▶ **EXERCISE BRIEF**:
Copy every record below exactly.

START DATA RECORDS

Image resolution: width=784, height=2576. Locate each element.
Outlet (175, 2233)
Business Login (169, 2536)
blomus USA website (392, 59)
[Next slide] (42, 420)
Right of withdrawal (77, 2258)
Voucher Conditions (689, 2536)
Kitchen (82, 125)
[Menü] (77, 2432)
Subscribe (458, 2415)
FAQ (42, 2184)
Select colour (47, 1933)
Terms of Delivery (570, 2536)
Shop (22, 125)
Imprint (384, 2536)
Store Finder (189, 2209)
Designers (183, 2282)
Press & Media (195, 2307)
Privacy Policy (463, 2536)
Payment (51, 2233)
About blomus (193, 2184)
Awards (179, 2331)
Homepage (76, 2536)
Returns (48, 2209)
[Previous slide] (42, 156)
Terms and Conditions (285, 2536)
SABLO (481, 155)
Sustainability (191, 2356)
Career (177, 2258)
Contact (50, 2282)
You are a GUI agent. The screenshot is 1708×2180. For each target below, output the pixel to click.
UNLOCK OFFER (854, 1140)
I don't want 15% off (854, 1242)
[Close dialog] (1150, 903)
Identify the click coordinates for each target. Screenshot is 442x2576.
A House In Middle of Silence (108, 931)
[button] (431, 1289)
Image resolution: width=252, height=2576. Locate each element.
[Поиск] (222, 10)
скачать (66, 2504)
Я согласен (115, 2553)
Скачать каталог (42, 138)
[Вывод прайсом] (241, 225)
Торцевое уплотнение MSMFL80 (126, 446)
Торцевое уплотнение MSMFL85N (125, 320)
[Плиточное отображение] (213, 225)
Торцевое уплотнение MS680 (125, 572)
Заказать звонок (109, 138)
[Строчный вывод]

END DATA RECORDS

▶ **RESULT FOR THIS TASK**:
Image resolution: width=784, height=2576. Locate each element.
Outlet (175, 2233)
Business Login (169, 2536)
blomus USA website (392, 59)
[Next slide] (42, 420)
Right of withdrawal (77, 2258)
Voucher Conditions (689, 2536)
Kitchen (82, 125)
[Menü] (77, 2432)
Subscribe (458, 2415)
FAQ (42, 2184)
Select colour (47, 1933)
Terms of Delivery (570, 2536)
Shop (22, 125)
Imprint (384, 2536)
Store Finder (189, 2209)
Designers (183, 2282)
Press & Media (195, 2307)
Privacy Policy (463, 2536)
Payment (51, 2233)
About blomus (193, 2184)
Awards (179, 2331)
Homepage (76, 2536)
Returns (48, 2209)
[Previous slide] (42, 156)
Terms and Conditions (285, 2536)
SABLO (481, 155)
Sustainability (191, 2356)
Career (177, 2258)
Contact (50, 2282)
You are a GUI agent. The screenshot is 1708×2180. For each target below, output the pixel to click.
UNLOCK OFFER (854, 1140)
I don't want 15% off (854, 1242)
[Close dialog] (1150, 903)
Identify the click coordinates for each target. Screenshot is 442x2576.
A House In Middle of Silence (108, 931)
[button] (431, 1289)
Image resolution: width=252, height=2576. Locate each element.
[Поиск] (222, 10)
скачать (66, 2504)
Я согласен (115, 2553)
Скачать каталог (42, 138)
[Вывод прайсом] (241, 225)
Торцевое уплотнение MSMFL80 (126, 446)
Торцевое уплотнение MSMFL85N (125, 320)
[Плиточное отображение] (213, 225)
Торцевое уплотнение MS680 (125, 572)
Заказать звонок (109, 138)
[Строчный вывод]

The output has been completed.